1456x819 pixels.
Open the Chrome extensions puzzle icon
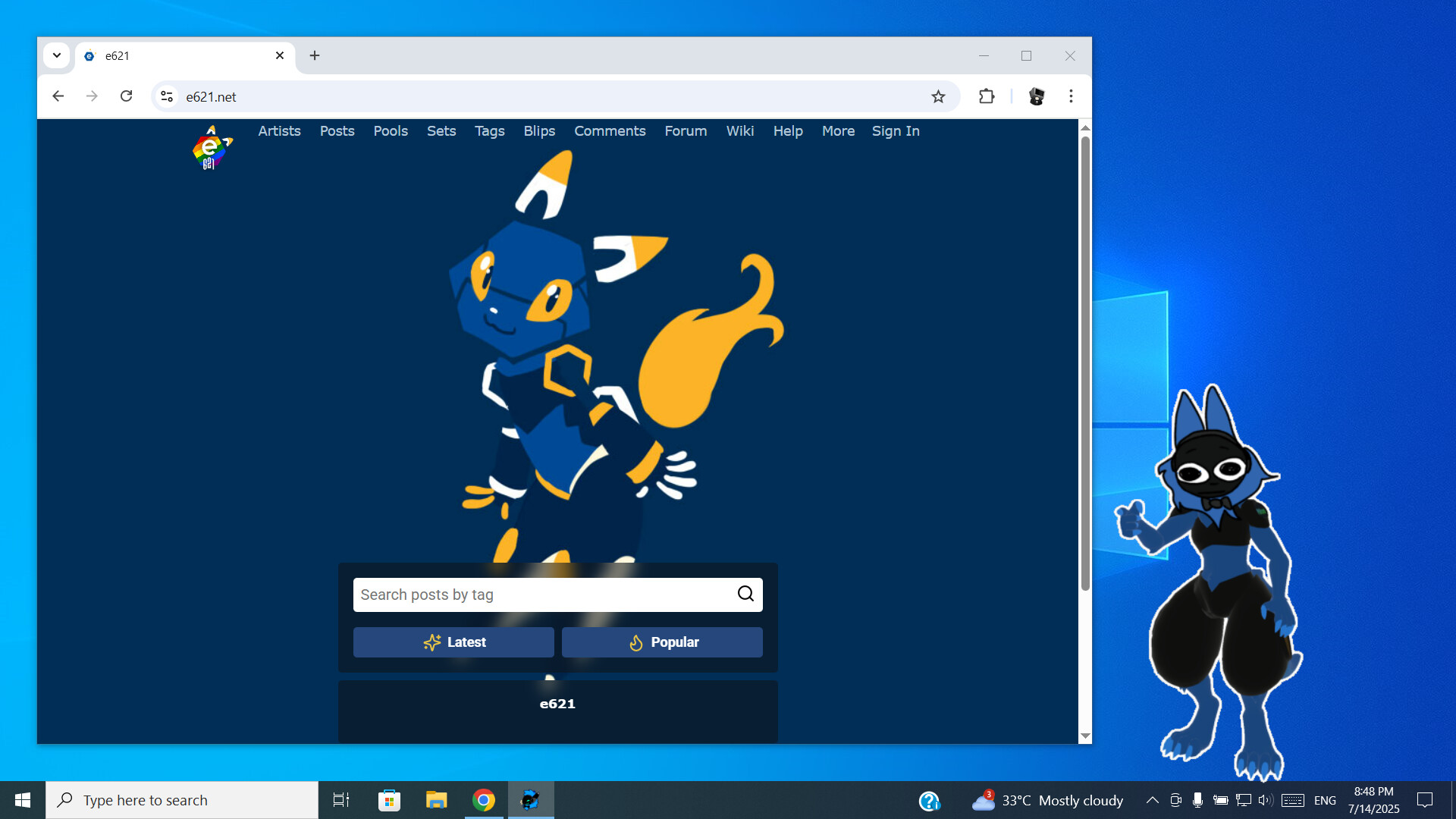pos(986,96)
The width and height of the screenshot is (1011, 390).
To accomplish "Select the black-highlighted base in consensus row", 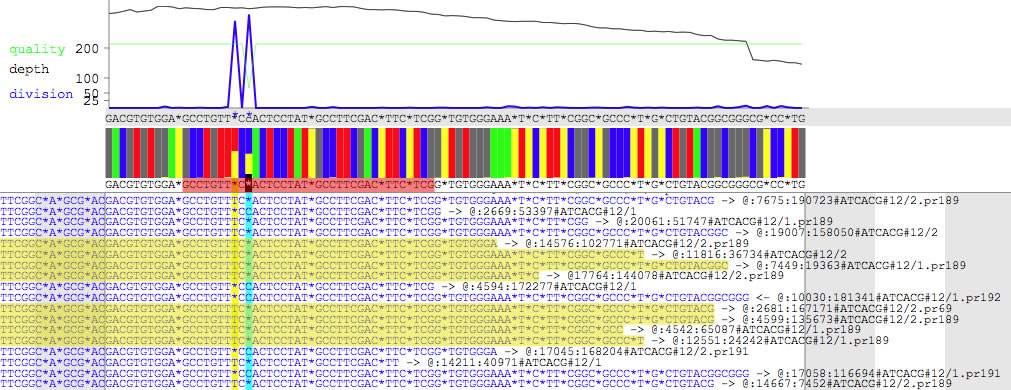I will coord(249,185).
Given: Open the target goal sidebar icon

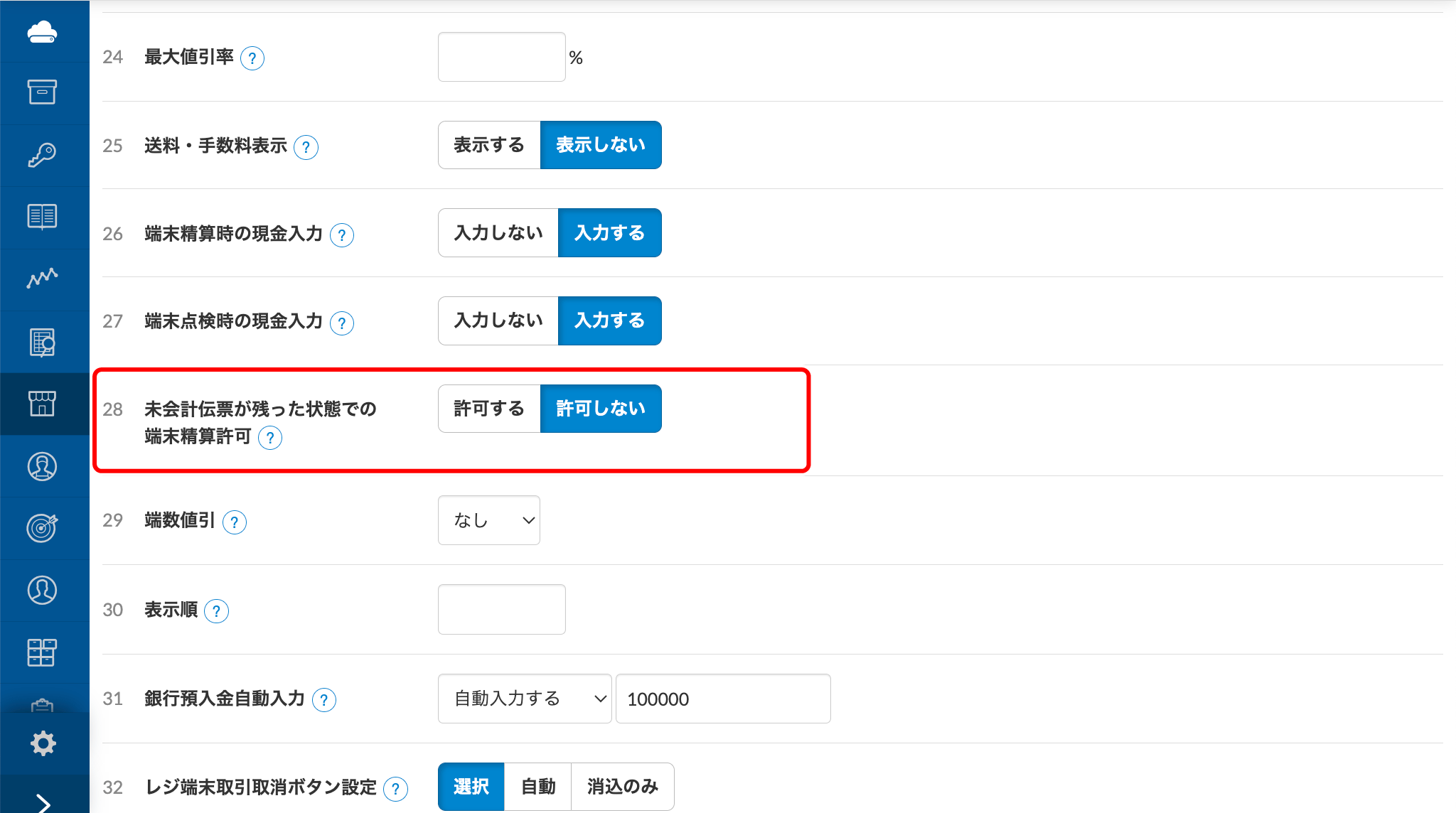Looking at the screenshot, I should click(42, 528).
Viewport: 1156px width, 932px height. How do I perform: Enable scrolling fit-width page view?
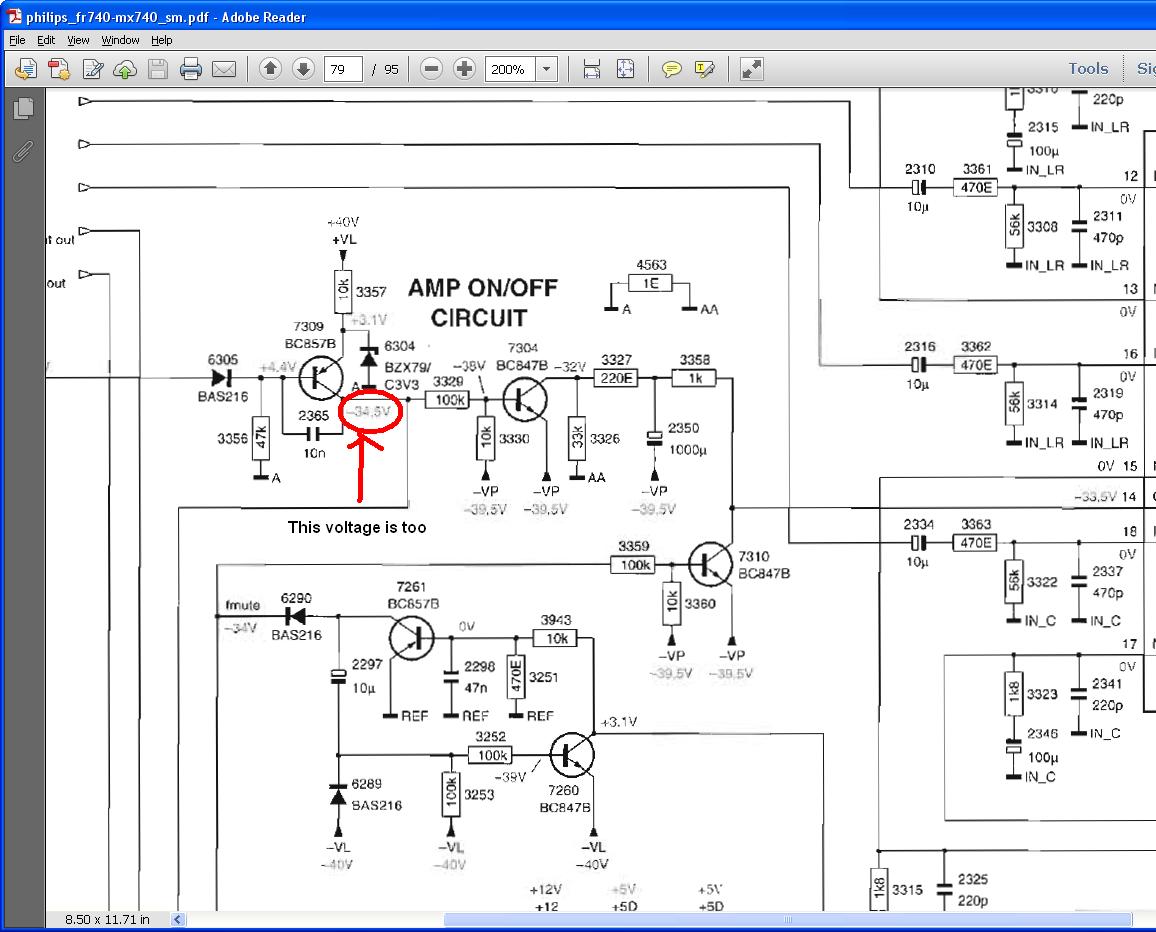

####

● What needs to be done
Quote everything from the line containing "Given: Open the target goal sidebar icon" down to the end of the listing, both ends included, and leave the pictures out of your answer.

● Correct result
Given: Open the target goal sidebar icon

Looking at the screenshot, I should click(42, 528).
Viewport: 1156px width, 932px height. How do I perform: Enable scrolling fit-width page view?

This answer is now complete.